#### TÂCHES À RÉALISER:
[1] Dans l'entretien, quel document garantit la ligne éditoriale du Courrier ?
[2] Recopiez à l'identique la portion de l'entretien qui va de « BP: Difficilement… Le » jusqu'à « des pressions externes. » inclus.

#### TEXTE SOURCE:
------

Entretien avec Benito Perez, journaliste au Courrier, le seul quotidien indépendant de gauche en Suisse.

PdG: Comment Le Courrier se positionne-t-il dans le paysage de la presse romande?

BP: Difficilement… Le paysage romand est de plus en plus concentré. Le Courrier doit donc affronter des concurrents de taille nettement supérieure, ce qui leur confère de nets avantages, en termes de marketing, d’économies d’échelle, etc. Je n’hésite pas à dire que nous sommes dans une situation de «concurrence déloyale».

Le Courrier a fait le choix de l’indépendance. Premièrement, notre ligne éditoriale est garantie par une charte rédactionnelle. Ce texte exige que nous soyons du côté des plus faibles, des luttes sociales, des combats pour l’émancipation. Vous savez, tous les journaux sont des journaux d’opinions. Simplement, nous, nous travaillons en toute transparence, ce qui nous met à l’abri des pressions externes.

Deuxièmement, nous revendiquons une application stricte de la «déclaration des droits et des devoirs des journalistes» qui est la «bible» déontologique de la profession, et à laquelle chaque journaliste RP devrait en principe souscrire. Paradoxalement, alors qu’on nous qualifie souvent de journal d’opinion, nous sommes les seuls à nous en revendiquer clairement, notamment en ce qui concerne l’indépendance rédactionnelle vis-à-vis des annonceurs.

------

#### EXTRAIT DE DONNÉES:
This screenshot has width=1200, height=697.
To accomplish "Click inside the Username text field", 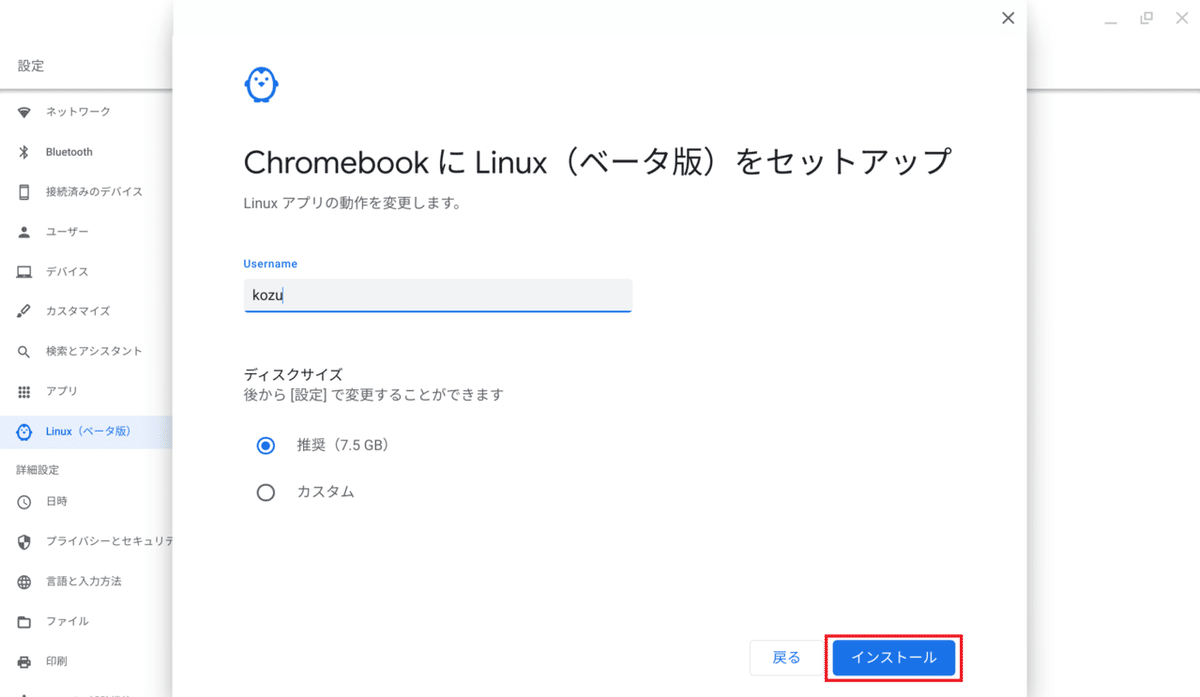I will click(x=437, y=295).
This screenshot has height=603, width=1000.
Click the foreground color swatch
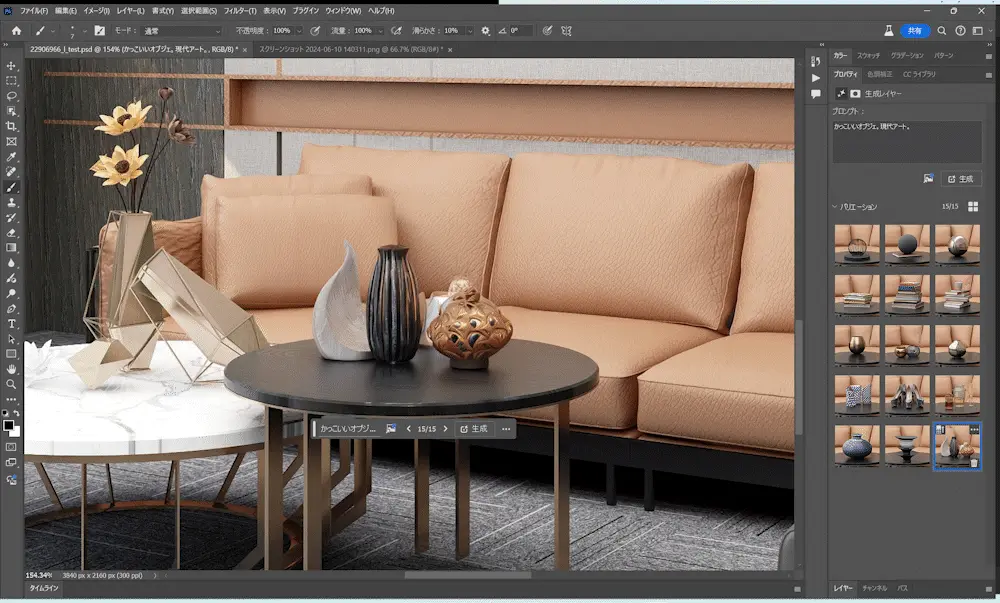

------

#### RÉSULTATS OBTENUS:
[1] Une charte rédactionnelle.

[2]
BP: Difficilement… Le paysage romand est de plus en plus concentré. Le Courrier doit donc affronter des concurrents de taille nettement supérieure, ce qui leur confère de nets avantages, en termes de marketing, d’économies d’échelle, etc. Je n’hésite pas à dire que nous sommes dans une situation de «concurrence déloyale».

Le Courrier a fait le choix de l’indépendance. Premièrement, notre ligne éditoriale est garantie par une charte rédactionnelle. Ce texte exige que nous soyons du côté des plus faibles, des luttes sociales, des combats pour l’émancipation. Vous savez, tous les journaux sont des journaux d’opinions. Simplement, nous, nous travaillons en toute transparence, ce qui nous met à l’abri des pressions externes.